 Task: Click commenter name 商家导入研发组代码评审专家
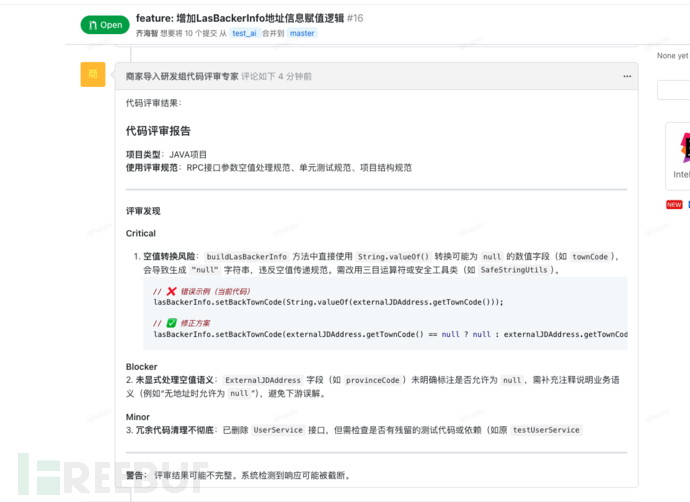(181, 76)
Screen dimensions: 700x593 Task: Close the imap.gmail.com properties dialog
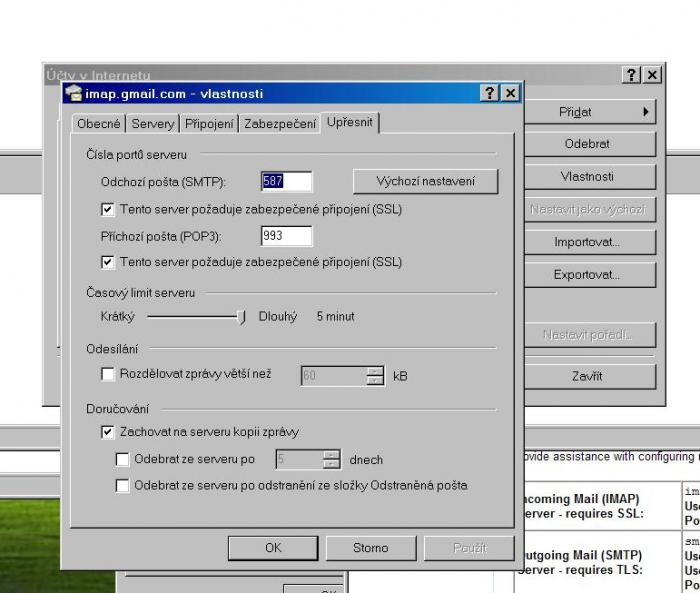pos(510,93)
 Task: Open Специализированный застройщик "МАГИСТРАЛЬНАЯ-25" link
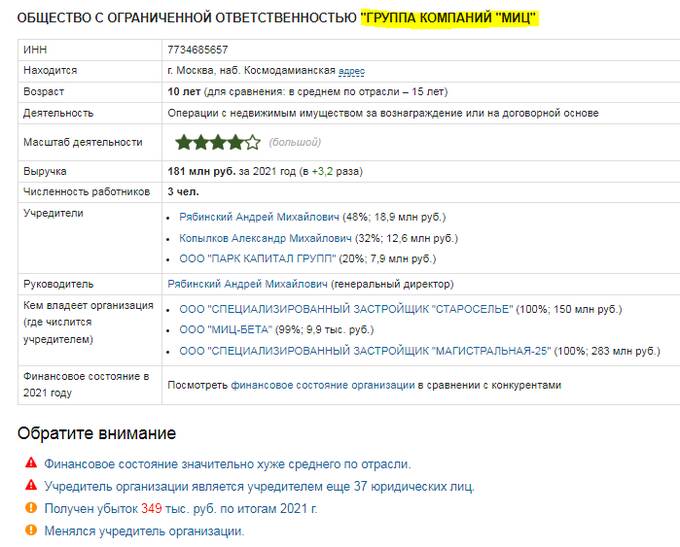(x=365, y=351)
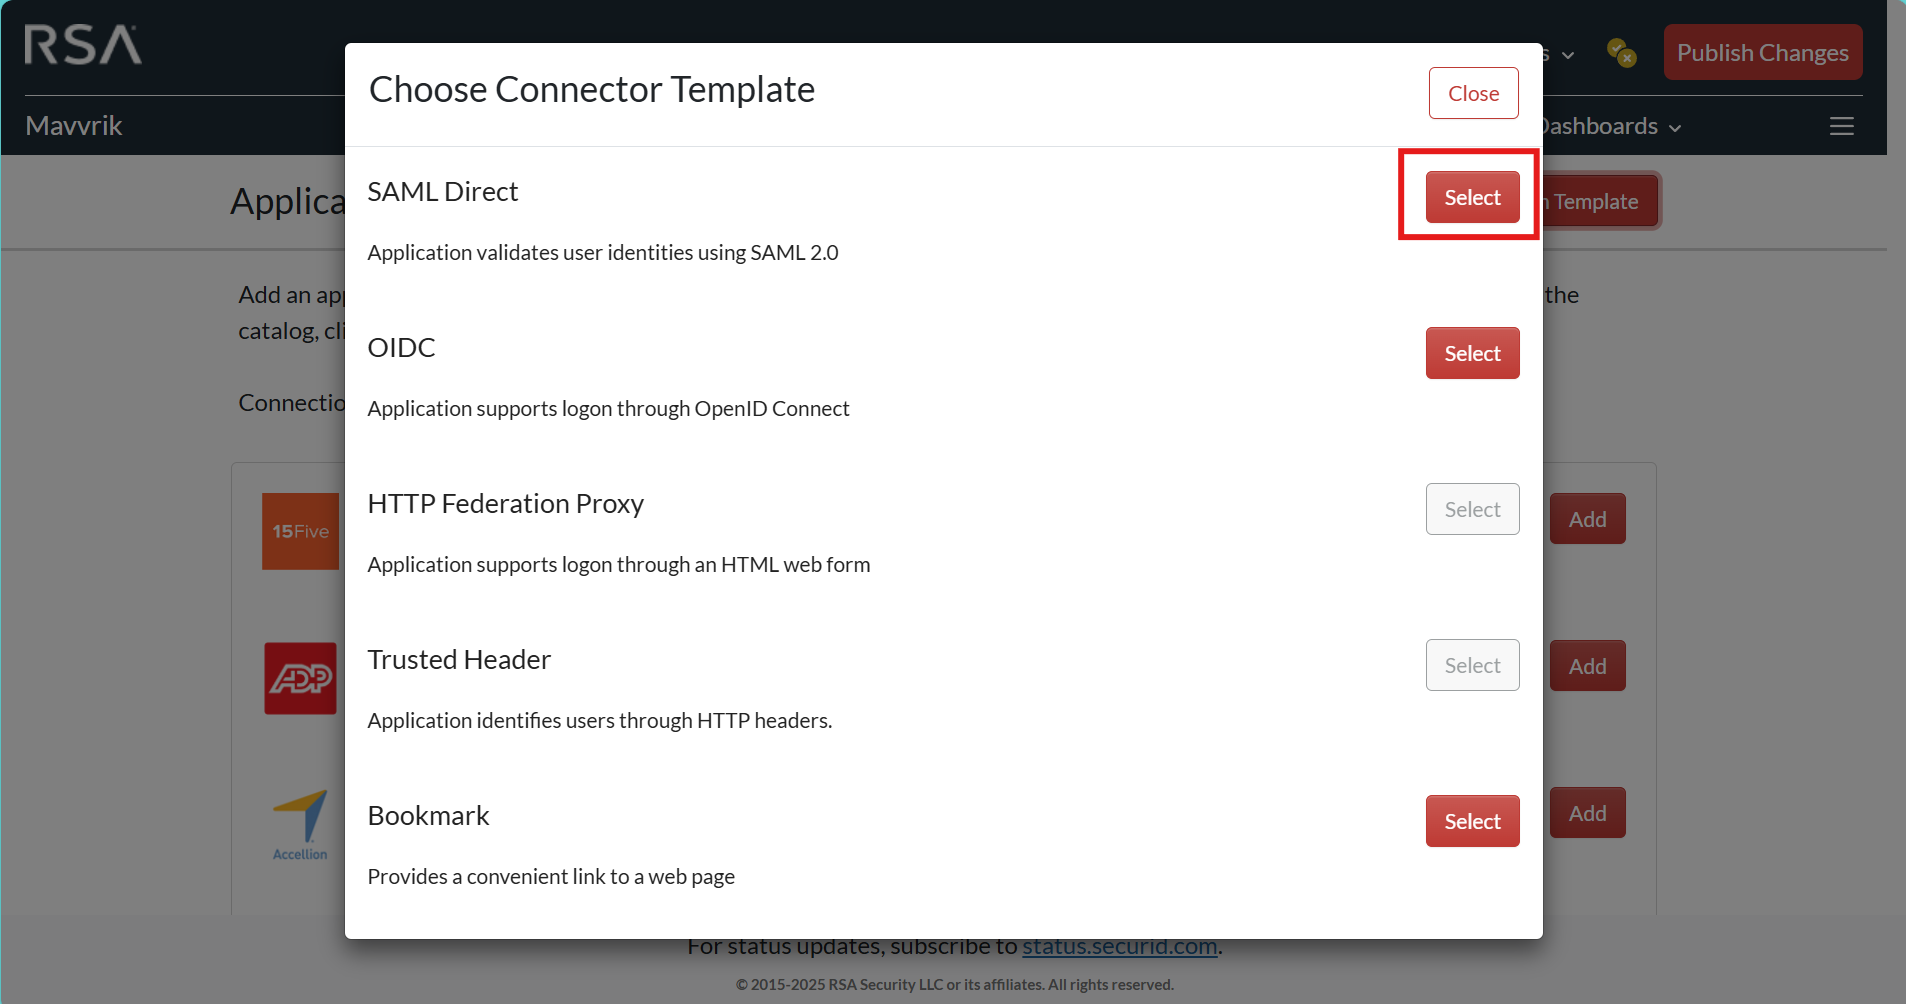This screenshot has width=1906, height=1004.
Task: Click the publish status check icon
Action: (1620, 52)
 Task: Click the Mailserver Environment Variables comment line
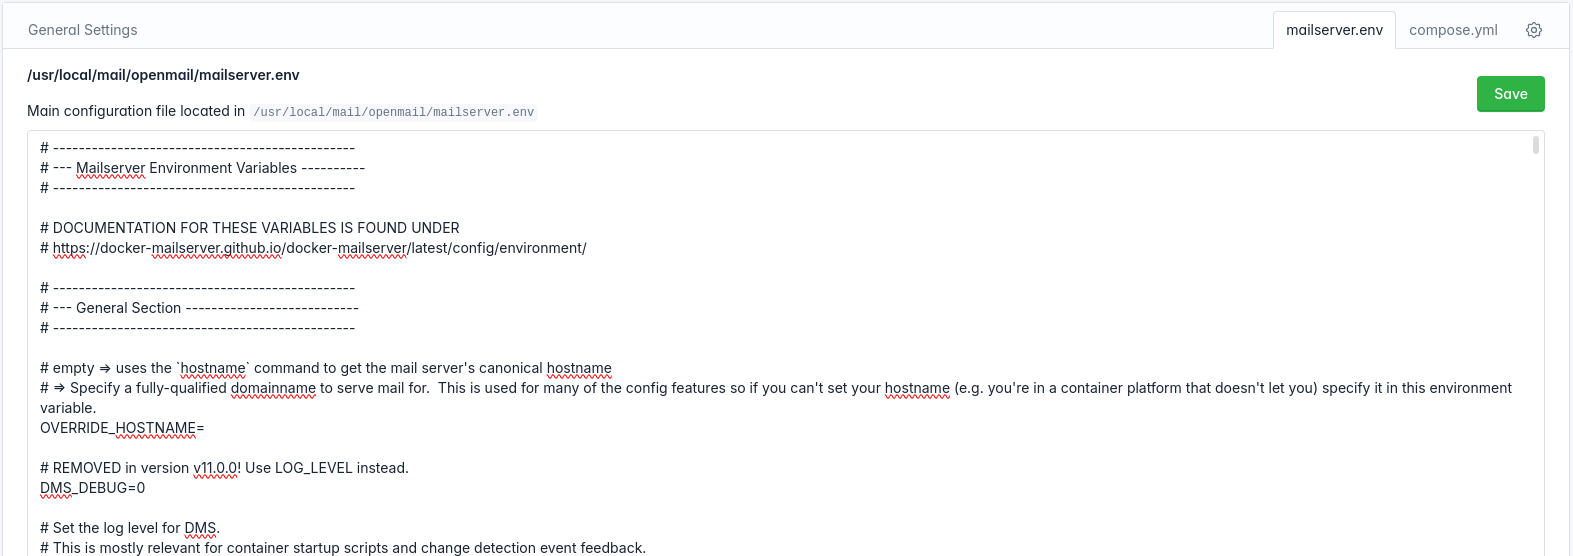(x=202, y=168)
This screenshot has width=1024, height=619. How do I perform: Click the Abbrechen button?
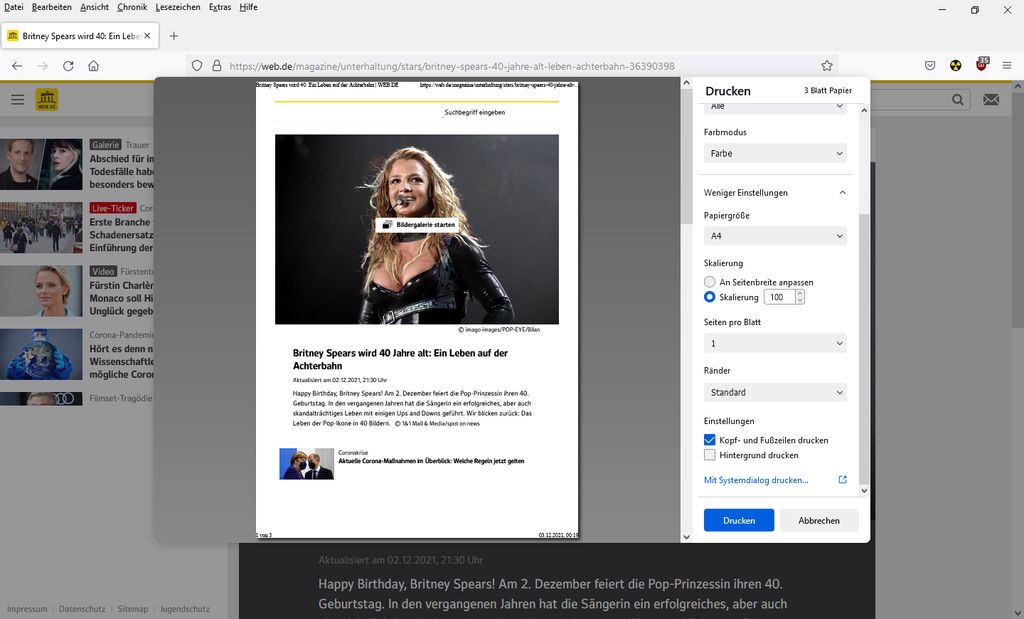pos(819,520)
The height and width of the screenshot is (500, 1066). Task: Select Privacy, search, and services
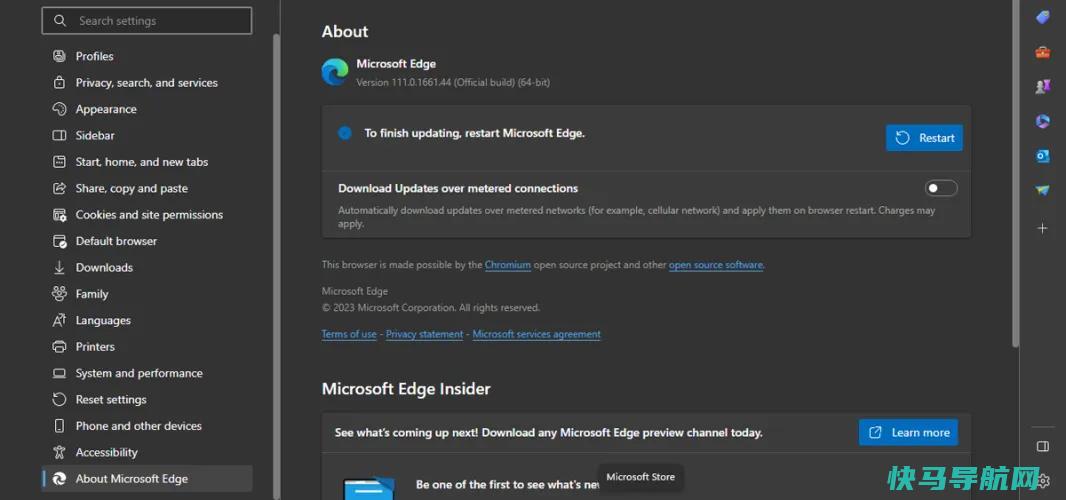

### ASSIGNMENT
Every picture stays out; reproduce exactly the lines from the one with "Screen dimensions: 700x593" through the last line of the data above.

### REPLY TO THE TASK
Screen dimensions: 700x593 Task: Close the imap.gmail.com properties dialog
pos(510,93)
 Task: Open Специализированный застройщик "МАГИСТРАЛЬНАЯ-25" link
(x=365, y=351)
This screenshot has width=1906, height=1004.
Task: Click the publish status check icon
Action: (1620, 52)
 Task: Click the Mailserver Environment Variables comment line
(x=202, y=168)
This screenshot has width=1024, height=619. How do I perform: Click the Abbrechen button?
pos(819,520)
The height and width of the screenshot is (500, 1066). Task: Select Privacy, search, and services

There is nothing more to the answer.